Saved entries
⁂

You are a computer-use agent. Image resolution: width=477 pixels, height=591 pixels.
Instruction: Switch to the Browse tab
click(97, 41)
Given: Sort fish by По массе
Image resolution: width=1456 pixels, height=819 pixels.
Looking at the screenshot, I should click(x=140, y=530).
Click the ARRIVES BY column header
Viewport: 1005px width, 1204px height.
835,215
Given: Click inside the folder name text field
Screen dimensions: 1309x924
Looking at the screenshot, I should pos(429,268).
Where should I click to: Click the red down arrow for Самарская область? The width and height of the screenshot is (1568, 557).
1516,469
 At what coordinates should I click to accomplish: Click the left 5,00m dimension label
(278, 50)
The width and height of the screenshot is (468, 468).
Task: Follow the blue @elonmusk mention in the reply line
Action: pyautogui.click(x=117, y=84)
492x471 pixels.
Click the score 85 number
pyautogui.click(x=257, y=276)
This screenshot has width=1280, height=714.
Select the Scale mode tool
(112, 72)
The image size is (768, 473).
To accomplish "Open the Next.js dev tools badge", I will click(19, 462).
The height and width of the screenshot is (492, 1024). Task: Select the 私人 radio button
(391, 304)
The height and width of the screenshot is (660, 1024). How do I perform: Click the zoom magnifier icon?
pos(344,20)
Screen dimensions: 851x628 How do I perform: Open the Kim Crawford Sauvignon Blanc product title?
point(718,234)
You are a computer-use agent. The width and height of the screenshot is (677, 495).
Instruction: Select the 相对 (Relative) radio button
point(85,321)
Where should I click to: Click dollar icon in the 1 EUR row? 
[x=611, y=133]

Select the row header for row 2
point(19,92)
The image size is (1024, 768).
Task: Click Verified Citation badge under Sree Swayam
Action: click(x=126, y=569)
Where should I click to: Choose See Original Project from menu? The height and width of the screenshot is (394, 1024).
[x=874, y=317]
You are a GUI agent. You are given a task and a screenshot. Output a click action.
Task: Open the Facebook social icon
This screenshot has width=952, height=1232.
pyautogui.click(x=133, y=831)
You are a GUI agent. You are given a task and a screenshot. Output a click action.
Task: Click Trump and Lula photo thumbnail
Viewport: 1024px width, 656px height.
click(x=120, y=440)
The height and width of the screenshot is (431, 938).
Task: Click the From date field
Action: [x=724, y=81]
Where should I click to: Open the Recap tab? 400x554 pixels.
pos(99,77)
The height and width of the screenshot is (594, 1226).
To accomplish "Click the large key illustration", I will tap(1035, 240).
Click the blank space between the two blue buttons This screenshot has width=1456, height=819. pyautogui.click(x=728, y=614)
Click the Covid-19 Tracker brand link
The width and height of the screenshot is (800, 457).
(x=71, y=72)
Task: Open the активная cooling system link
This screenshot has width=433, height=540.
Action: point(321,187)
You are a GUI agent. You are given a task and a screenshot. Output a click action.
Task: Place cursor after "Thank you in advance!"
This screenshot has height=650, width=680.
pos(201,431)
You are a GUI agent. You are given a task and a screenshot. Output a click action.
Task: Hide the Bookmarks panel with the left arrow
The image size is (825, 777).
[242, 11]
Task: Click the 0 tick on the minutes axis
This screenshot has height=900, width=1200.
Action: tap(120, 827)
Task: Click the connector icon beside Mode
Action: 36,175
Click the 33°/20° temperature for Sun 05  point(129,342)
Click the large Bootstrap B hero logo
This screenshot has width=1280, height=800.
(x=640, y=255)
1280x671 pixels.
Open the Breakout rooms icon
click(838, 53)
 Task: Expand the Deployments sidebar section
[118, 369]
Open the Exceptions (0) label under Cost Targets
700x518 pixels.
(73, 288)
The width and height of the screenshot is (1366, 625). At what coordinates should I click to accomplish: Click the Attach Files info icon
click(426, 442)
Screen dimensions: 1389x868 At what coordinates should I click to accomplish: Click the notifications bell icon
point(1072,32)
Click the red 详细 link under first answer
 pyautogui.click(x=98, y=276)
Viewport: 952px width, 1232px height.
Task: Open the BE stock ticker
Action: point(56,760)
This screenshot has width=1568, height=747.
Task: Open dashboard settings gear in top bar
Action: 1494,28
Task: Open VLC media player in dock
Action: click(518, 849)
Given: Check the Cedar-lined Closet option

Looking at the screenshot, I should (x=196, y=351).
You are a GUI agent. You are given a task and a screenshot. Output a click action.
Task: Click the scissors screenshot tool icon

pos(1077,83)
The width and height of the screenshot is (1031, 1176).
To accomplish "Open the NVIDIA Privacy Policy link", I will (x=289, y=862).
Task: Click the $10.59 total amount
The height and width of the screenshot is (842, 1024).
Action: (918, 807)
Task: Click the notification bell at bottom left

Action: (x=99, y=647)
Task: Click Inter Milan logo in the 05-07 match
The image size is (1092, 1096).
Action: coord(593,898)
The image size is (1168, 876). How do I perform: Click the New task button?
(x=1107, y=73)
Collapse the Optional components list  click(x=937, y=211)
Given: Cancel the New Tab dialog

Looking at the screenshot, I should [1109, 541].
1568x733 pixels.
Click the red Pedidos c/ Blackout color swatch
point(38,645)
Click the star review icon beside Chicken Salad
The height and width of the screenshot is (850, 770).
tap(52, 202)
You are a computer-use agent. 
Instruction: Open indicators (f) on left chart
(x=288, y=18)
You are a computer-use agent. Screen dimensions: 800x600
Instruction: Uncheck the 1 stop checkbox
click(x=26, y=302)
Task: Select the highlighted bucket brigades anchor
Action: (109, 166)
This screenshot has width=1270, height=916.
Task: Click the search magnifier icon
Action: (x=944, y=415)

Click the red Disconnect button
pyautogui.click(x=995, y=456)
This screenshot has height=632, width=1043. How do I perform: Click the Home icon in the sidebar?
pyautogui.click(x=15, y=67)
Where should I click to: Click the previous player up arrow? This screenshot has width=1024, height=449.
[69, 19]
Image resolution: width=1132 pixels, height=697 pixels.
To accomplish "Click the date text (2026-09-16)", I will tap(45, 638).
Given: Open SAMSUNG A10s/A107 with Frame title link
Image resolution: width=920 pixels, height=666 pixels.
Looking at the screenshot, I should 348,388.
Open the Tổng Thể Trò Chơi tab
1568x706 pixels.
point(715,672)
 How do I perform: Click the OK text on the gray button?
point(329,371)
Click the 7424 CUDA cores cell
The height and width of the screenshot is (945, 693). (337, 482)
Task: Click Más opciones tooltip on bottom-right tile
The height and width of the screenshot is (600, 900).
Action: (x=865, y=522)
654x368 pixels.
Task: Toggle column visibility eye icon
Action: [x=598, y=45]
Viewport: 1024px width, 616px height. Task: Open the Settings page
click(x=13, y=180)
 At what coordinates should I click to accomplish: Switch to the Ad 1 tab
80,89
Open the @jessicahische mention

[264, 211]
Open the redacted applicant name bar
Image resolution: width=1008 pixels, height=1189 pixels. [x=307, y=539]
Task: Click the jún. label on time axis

⁂

- _Task brief_:
Count each line above with "large"; write only the number.

- _Expected output_:
2